Net income decreased to $319 million, or 79 cents a share, from $373 million, or 89 cents, a year earlier, the custody bank and asset manager said Wednesday. The results missed the 86 cents a share average estimate by 10 analysts surveyed by Bloomberg.
The plunge in global stock markets early in the first quarter was a drag on State Street's fee revenue, which dropped 4.1% to $1.97 billion. Chief Executive Officer Jay Hooley was able to bring down costs in a challenging environment of low interest rates and regulatory changes. Expenses fell 2.2% to $2 billion from the prior year.
State Street has accelerated cost cuts through a technology transformation program, which involved job cuts announced in October. The firm expects to deliver at least $100 million in annualized savings from the program this year.
BNY Mellon and Northern Trust earlier reported an increase in first-quarter profit, helped by the Federal Reserve's interest rate hike in December.
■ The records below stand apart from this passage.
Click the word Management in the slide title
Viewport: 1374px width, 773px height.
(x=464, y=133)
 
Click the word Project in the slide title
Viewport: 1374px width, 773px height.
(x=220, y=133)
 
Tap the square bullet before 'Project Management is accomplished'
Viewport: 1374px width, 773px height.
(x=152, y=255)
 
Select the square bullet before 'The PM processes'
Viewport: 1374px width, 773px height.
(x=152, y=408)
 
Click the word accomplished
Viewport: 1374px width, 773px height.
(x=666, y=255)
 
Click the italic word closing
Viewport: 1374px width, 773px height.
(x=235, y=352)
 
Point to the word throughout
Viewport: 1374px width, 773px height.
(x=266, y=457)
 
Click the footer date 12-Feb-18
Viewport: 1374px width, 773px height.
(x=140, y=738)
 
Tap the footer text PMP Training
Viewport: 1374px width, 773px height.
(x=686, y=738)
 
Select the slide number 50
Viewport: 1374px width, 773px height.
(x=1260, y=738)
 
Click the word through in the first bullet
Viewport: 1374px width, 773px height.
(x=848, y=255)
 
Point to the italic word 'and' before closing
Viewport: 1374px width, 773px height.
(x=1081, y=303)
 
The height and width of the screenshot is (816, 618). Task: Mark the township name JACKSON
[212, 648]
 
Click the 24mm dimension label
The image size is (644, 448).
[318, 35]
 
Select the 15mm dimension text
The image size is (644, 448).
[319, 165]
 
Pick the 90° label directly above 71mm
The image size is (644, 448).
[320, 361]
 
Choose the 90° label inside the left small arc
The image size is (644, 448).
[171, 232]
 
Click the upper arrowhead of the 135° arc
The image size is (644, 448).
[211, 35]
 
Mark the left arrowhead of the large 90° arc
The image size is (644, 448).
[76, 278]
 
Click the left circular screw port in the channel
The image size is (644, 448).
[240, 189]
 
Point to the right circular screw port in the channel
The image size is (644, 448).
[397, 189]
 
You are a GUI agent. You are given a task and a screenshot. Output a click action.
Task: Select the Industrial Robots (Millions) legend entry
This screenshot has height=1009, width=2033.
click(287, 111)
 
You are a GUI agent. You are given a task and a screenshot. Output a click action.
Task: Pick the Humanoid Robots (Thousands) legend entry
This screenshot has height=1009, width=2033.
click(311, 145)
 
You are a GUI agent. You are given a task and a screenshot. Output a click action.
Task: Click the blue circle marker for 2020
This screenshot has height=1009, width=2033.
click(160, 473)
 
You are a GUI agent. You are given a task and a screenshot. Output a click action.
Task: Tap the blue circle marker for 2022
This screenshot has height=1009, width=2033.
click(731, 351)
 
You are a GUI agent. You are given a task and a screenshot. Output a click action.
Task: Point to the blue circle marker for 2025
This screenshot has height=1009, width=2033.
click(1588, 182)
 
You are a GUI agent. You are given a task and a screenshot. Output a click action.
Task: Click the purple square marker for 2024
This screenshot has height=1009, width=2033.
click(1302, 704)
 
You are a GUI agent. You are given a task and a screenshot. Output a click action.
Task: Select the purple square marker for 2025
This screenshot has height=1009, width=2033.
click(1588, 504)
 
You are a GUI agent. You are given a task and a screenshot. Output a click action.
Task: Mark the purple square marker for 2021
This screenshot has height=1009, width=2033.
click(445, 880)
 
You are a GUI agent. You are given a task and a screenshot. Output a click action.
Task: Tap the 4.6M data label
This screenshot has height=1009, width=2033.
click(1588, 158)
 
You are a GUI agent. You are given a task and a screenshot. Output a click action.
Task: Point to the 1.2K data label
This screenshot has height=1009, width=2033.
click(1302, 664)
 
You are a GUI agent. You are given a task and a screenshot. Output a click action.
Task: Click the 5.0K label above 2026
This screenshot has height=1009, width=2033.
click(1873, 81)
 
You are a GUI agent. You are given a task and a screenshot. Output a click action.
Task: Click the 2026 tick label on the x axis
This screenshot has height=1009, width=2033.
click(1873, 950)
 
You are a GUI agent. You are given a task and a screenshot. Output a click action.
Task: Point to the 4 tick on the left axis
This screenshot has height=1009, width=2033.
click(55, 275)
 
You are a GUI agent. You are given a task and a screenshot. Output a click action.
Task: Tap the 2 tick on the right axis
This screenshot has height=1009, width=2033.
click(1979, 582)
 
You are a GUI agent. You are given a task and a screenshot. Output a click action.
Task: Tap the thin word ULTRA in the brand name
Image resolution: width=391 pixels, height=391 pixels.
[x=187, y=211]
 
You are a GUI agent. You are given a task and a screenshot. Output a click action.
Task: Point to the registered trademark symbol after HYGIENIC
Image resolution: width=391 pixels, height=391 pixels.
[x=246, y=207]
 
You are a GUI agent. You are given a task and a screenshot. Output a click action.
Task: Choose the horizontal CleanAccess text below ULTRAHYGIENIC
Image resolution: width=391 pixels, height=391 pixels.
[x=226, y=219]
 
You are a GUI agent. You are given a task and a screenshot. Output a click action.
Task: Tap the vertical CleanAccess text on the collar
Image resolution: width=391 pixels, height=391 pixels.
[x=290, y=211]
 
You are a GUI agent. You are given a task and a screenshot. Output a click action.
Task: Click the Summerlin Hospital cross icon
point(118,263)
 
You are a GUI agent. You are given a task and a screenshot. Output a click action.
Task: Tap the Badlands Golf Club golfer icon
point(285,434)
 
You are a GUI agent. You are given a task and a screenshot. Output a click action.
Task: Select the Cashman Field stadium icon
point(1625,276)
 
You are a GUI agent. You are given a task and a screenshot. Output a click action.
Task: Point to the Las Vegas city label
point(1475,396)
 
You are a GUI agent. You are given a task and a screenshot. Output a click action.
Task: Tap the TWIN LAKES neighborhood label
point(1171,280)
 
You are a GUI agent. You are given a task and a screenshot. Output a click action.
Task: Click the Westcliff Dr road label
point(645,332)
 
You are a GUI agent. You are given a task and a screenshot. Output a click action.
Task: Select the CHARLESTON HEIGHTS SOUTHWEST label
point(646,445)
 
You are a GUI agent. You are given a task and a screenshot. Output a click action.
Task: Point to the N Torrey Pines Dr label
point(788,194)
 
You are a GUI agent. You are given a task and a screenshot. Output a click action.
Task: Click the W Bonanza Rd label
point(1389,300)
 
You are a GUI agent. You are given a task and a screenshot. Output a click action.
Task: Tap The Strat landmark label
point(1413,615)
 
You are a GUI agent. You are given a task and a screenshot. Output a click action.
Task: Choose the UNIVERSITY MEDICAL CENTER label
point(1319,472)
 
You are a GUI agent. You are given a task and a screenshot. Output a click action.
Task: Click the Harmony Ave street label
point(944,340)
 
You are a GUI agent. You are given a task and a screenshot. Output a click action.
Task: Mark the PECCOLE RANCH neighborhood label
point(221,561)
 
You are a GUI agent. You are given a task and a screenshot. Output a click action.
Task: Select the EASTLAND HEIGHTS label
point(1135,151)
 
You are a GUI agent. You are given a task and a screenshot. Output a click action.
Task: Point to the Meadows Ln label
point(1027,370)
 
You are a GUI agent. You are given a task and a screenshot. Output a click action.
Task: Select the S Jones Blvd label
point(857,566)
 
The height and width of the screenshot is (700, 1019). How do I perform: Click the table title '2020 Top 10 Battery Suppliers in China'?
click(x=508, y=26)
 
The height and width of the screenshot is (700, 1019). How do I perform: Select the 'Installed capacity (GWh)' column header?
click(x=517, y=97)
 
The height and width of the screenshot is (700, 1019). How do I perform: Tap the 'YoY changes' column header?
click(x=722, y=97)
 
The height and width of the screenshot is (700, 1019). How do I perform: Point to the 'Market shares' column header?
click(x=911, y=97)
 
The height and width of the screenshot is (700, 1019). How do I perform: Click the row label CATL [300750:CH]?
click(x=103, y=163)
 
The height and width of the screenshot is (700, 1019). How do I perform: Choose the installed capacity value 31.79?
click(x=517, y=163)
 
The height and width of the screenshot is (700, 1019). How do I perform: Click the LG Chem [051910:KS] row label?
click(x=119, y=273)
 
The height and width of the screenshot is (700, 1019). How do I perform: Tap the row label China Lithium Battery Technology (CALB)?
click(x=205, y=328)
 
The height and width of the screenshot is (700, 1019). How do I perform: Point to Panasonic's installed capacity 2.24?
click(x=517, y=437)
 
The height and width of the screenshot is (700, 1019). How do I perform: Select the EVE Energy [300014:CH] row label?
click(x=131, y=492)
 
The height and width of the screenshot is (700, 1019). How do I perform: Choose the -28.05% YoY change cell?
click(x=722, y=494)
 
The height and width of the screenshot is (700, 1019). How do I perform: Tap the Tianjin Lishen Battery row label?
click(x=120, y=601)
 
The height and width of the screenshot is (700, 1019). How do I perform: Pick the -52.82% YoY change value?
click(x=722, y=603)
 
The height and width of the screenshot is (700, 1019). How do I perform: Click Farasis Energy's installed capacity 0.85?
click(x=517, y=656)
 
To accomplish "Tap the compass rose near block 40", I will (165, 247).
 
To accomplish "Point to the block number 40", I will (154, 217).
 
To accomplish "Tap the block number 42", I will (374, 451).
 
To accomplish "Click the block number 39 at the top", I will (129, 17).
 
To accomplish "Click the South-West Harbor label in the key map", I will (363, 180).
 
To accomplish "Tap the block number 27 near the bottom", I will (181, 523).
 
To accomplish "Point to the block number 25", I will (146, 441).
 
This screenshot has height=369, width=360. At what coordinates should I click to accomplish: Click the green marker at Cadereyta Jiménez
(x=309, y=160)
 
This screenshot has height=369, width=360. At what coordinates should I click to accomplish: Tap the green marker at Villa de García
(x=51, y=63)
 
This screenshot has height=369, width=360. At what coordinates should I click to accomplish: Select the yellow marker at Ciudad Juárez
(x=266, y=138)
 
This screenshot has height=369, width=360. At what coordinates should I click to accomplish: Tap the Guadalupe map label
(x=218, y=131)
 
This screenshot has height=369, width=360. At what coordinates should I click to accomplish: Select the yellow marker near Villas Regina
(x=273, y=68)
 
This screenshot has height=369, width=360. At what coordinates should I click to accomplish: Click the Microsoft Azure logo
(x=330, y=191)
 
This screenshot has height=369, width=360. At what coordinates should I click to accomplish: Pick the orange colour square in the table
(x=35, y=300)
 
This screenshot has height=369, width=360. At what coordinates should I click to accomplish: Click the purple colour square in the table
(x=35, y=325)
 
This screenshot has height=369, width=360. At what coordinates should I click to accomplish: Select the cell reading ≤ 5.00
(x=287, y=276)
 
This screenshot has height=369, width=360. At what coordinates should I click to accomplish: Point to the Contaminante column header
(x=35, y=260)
BNY Mellon posted a 5% jump while Northern Trust said it had a 4.8% gain.
The Fed's move gave a boost to State Street's interest revenue, which rose 5.1% to $539 million from the fourth quarter.
State Street's shares are down about 18% in the past 12 months, compared with a decline of 2% for BNY Mellon and a drop of less than 1% for Northern Trust.
Management fees declined 10.3% to $270 million from the year prior, while servicing fees declined 2.1% to $1.2 billion. This weighed on assets under management, which fell 6% to $2.3 trillion from the year before, while assets under custody and administration fell 5.4% to $26.9 trillion.
State Street's asset management business saw $13 billion in net inflows during the quarter. It is seeking to improve asset management after its ETF business lost ground to BlackRock and Vanguard Group. The bank has been pushing into more sophisticated products that charge higher fees, and directing the offerings more toward retail clients.
Earlier this month Massachusetts charged a unit of State Street with violating the state securities act, accusing it of overcharging custodial clients over a period of years. Secretary of the Commonwealth William Galvin said in a statement that State Street billed customers for secure electronic messages that contained concealed markups of as high as 1,900%.
State Street said in December it incorrectly invoiced at least $200 million in asset-servicing expenses to clients over a period of 18 years. The company said in a statement in April that it brought the matter to the attention of government authorities, including Galvin's office.
"We are committed to compensating affected clients fully, including interest," State Street said in the statement.
Custody banks keep records, track performance and lend securities for institutional investors.